闇の中で鈍く翡翠色に輝く刀身が閃いた瞬間、大蛇は声にならない悲鳴と共に、一刀両断になった。
それだけでは足りないと言わんばかりに、少年は刀の峰を手甲で器用に持ち上げ、体ごと刀を大きく回転させて下から上へ斜めに切り上げた。そこから足の勢いをそのままに、大蛇を斬りつけながら駆け巡る。
大蛇は成す術もなく大量に血を吹き、綺麗に輪切りになってその場に崩れてしまった。
「…!」
庄右衛門の顔が思わず引き攣る。
あんなに細身の少年が、大きな太刀で大蛇を仕留めてしまうとは。
オマケに、目で追うのが困難なほど足が速い。見事な剣捌きだ。
大蛇の緑色の血に濡れつつも、少年は無傷だった。
刀に付いた血をヒュルンとふるい落とす厳しい横顔が、昼間と違った別の美しさを持っている。
ふと庄右衛門と目が合うと、鋭い目が柔らかさを帯び、人懐っこく笑いかけてきた。
「間に合ってよかった。怪我は無い?」
「あ、ああ……」
庄右衛門は戸惑いつつも、やっと胸を撫で下ろした。
「……助かったぞ。もうダメかと思った」
「あっ、」
なんだ?と庄右衛門が見下ろすと、少年は申し訳なさそうな顔をした。
「いや、その……、そいつ、まだ死んでなくて……。だからまだ終わってないというか、助かってないっていうか……」
振り返ると、大蛇は輪切りにされているので動けないのだが、まだあのしゅーっという息も聞こえるし、少し見える内臓はドクン、ドクン、と動いている。
庄右衛門は絶句した。
「なんだそりゃあ⁉︎こんなになってもまだ生きてるのか⁉︎
お前でもこれ以上どうにも出来ないってのか⁉︎」
少年の肩を掴んで揺さぶると、少年は困り果てている。
「わ、私が持っているこの刀は、本当はちゃんと退魔できるみたいなんだけど、
なんか、えーっと、私が未熟なのかな?力を引き出し切れてないみたいで、今この状態が限界なんだ……!」
「んな中途半端なことがあってたまるか!じゃああの大蛇はどうなっちまうんだ⁉︎」
「死なないね……。
明日の夜には元の姿にまで回復しちゃうかも」
庄右衛門は足元が崩れていくような感覚に陥った。せっかく助かったと思ったのに、結局はまだ何も解決はしていないのだ。
「……」
絶望感で頭が痺れながら、ボンヤリと大蛇を見た。
すると、いつも逃げたり隠れたりするのに必死で、見ることが出来なかった尻尾が見えた。
蛇は全身が紫色で、腹にかけて黄色がかっている。
ところが、尾になるにつれて黒くなっていき、先端にいくと漆黒だ。
いくつもの棘が螺旋状に生えていて、その一つ一つの先端からも、厄介な毒がポタポタと垂れている。
(毒を飛ばす時は、尻尾から大量に出していたんだな)
「あの、私が退魔できるわけじゃないけど……」
少年が声をかけた。
「庄右衛門ならできるかもしれないよ」
「あ?何でだよ。俺にはそんな大層な力も、道具もねえよ」
庄右衛門がイライラしながら言うと、少年が続ける。
「私は数日、そこの大蛇の気配を辿っていたんだけど、その気配が段々薄まって弱くなっていくのを感じたんだ。

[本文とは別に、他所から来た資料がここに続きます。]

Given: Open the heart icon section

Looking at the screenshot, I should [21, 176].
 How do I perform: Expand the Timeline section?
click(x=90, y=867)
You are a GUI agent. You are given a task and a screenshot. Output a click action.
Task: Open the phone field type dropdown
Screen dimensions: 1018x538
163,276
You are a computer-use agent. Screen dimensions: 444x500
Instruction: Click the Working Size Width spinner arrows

何でだろう、と思ってたら、昼間、庄右衛門殿の大蛇の絵を見た時、気付いたんだ。
庄右衛門殿の描いた人ならざるものの絵の中に、大蛇の力が閉じ込められてるようだって。」
少年が絵を見てみるように促した。
「もしかしたら、絵を完成させたら退魔できるのかもしれない」
言っていることがほとんどわからないが、少年の方が自分より化け物については詳しいようなので、半ばヤケクソ気味に庄右衛門は腰袋から筆、墨、描きかけの大蛇の紙を取り出す。
よく見ると、少年の言う通り、うっすらと色が着いている。そして色が着いている所はどうやら大蛇の消えかかっている箇所と同じようだと気づいた。

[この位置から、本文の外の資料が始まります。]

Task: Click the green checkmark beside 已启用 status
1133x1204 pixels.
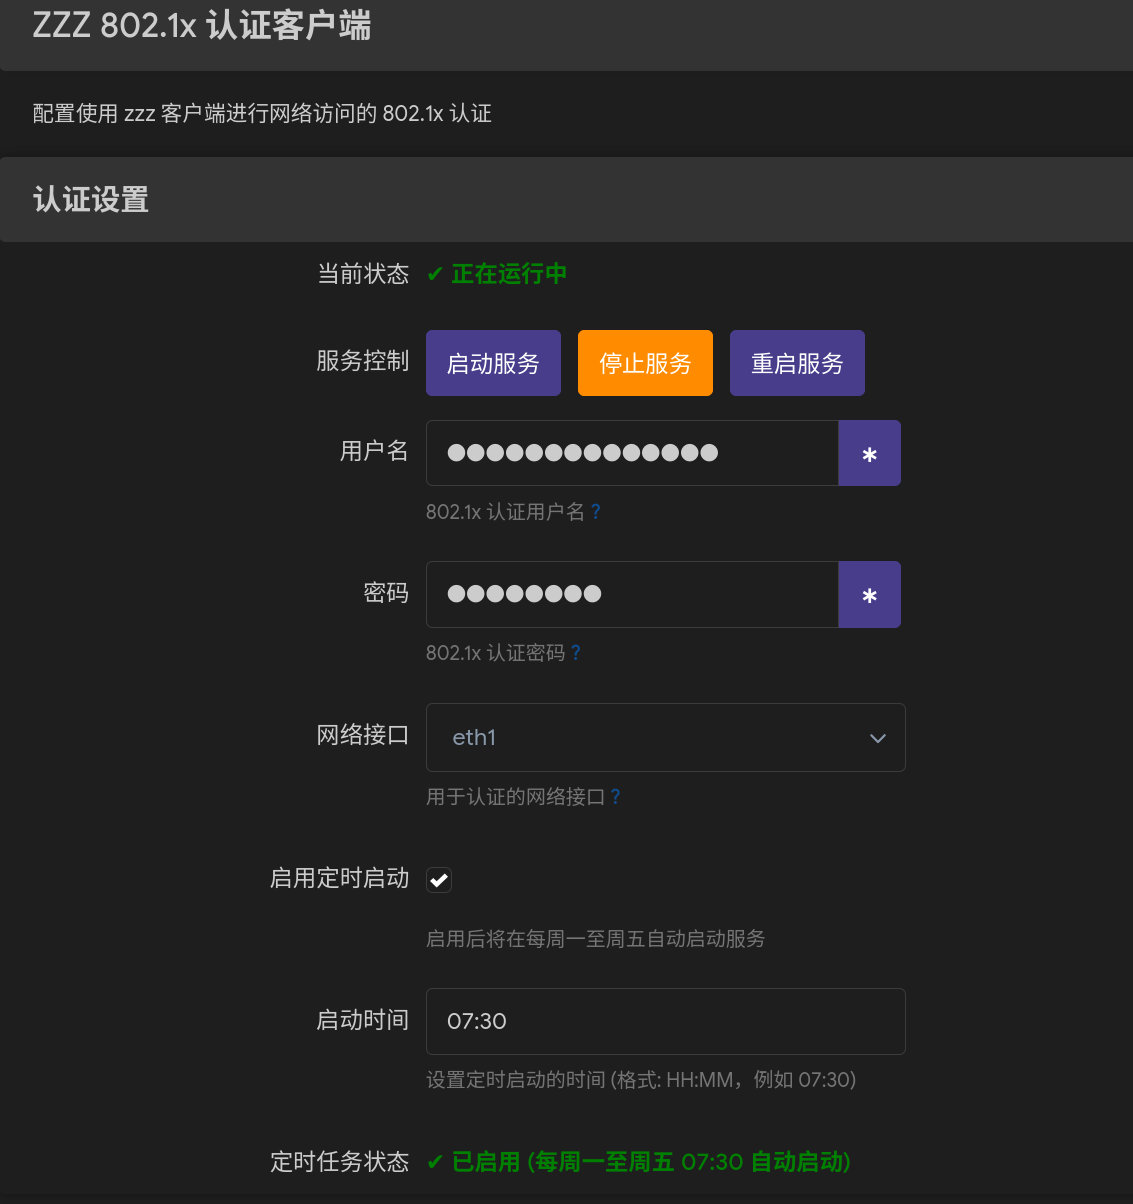Action: pyautogui.click(x=435, y=1162)
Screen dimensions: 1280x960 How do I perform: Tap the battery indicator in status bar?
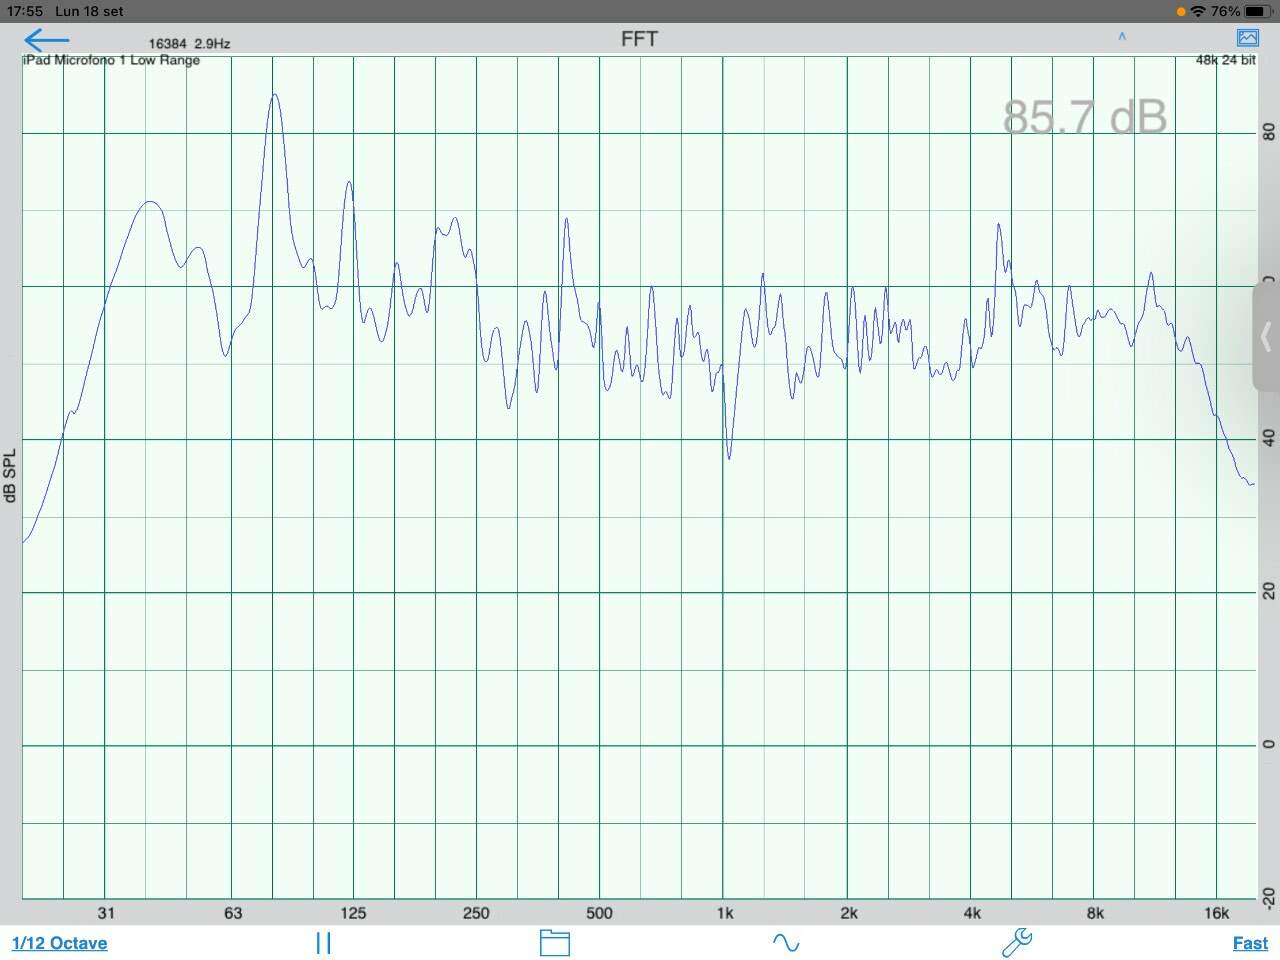(1258, 11)
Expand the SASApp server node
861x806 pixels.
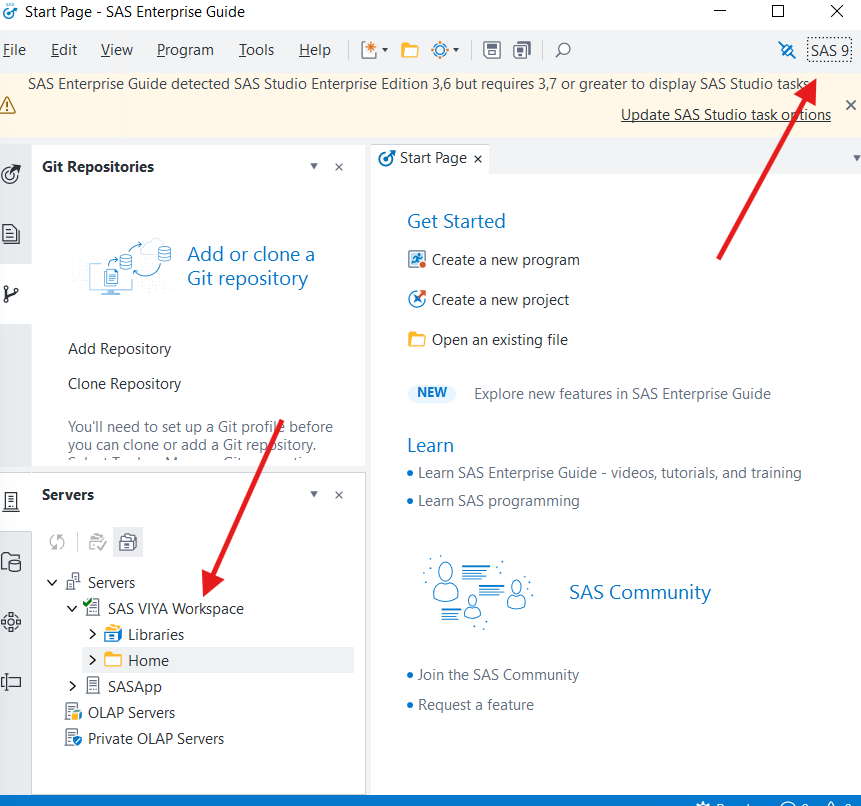click(71, 686)
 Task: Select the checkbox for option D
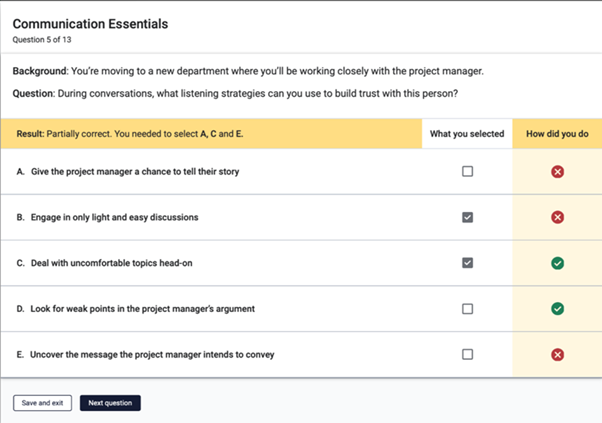click(467, 309)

まさか、と思いつつ、庄右衛門は確認が出来なかった大蛇の尻尾をよく見て、さらさらと描き止めた。
少年は描き終わるのを静かに待っていた。
やがて庄右衛門が筆を止めると、不思議なことが起きた。
突然、大蛇の体が光り始めたのだ。
最初はボンヤリと光っていたが、だんだんとそこに翡翠色と金色の光が混じり、大蛇の体の輪郭が溶け始め、一際強く輝いた。
次の瞬間、蛍のような無数の光の粒になり、庄右衛門の大蛇の絵にザラーッと勢いよく吸い込まれた。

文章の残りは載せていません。